NeuroScience of Leadership - Self-Regulation strategies to grow high performance teams
Jason Hibberd,Deputy Principal - Head of Campus (MEd, BEd, Adv Dip Bus/Marketing, St. Francis Xavier College

NeuroScience of Leadership - Self-Regulation strategies to grow high performance teams. This workshop sets out to outline how the brain works in relation to the notion of threat and reward. This gives an insight then into how best to manage teams to create positive, psychologically safe environments where students and staff can thrive. The 5 main principles of this presentation include: 1. The brain's main objective - to act/react according to threat and reward, this has implications for not teachers and leaders in education as it can help promote an environment to enhance learning. 2. Upper Brain v Lower Brain - the key to self regulation is to understanding the core components of the brain that are responsible for eliciting emotional and well thought out responses. The limbic system v the executive brain and the key to success is to train the brain to process information in the upper brain for the optimal outcome. 3. Self regulation strategies to help us do this include the SCARE model which helps individuals label their feelings/emotions in a certain domain which then helps us regulate our emotional state.
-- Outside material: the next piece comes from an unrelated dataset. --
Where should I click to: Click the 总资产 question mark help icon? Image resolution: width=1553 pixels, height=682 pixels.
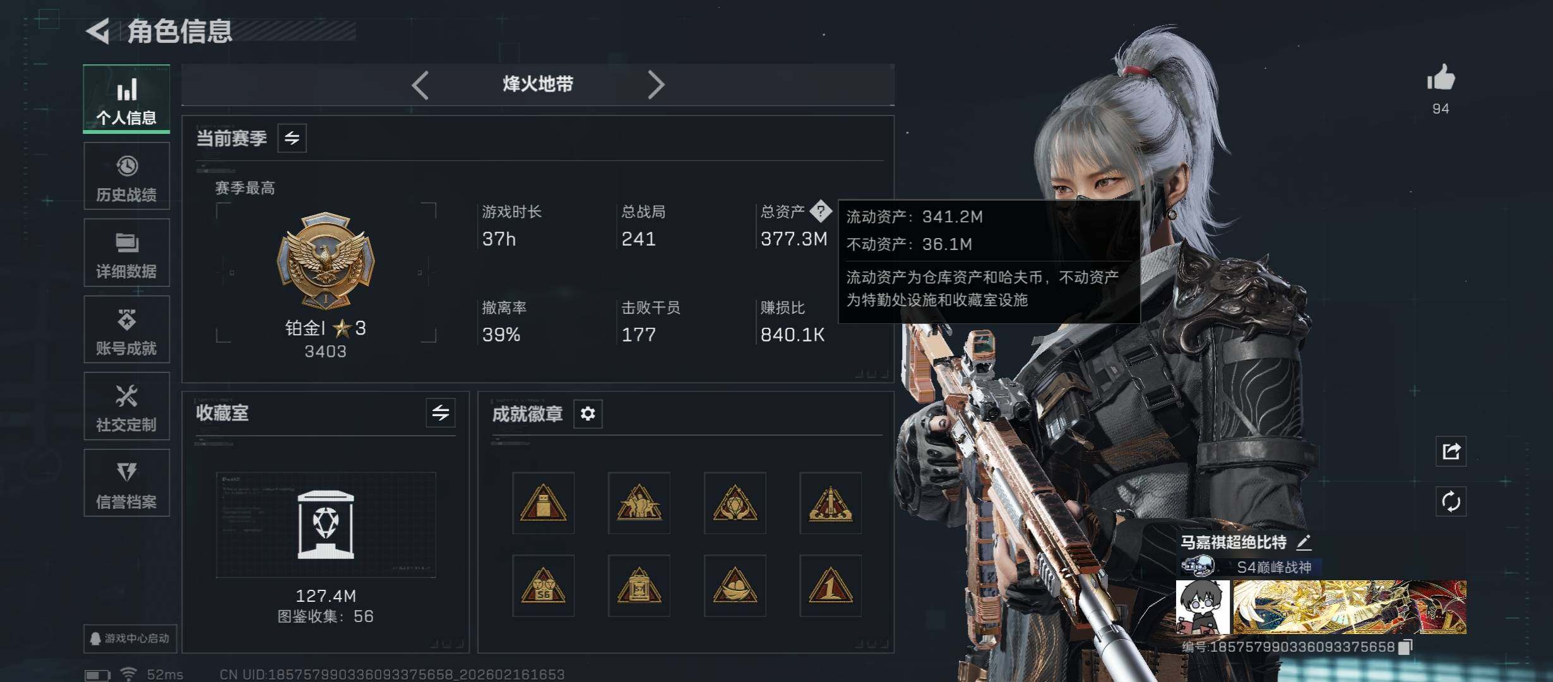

Each domain here will be unpacked along with strategies to help us self regulate our emotions. 4. Principles of High Performing teams and the neuroscientific principles that govern behaviors that leaders can promote with thier teams to enhance moral, positivity and psychological safety. 5. The final concept to unpack is another self-regulation model know as the LION model, using this concept highlights a process to allow individuals to change the way they think about a certain stimulus or event and thus, their emotional response to it.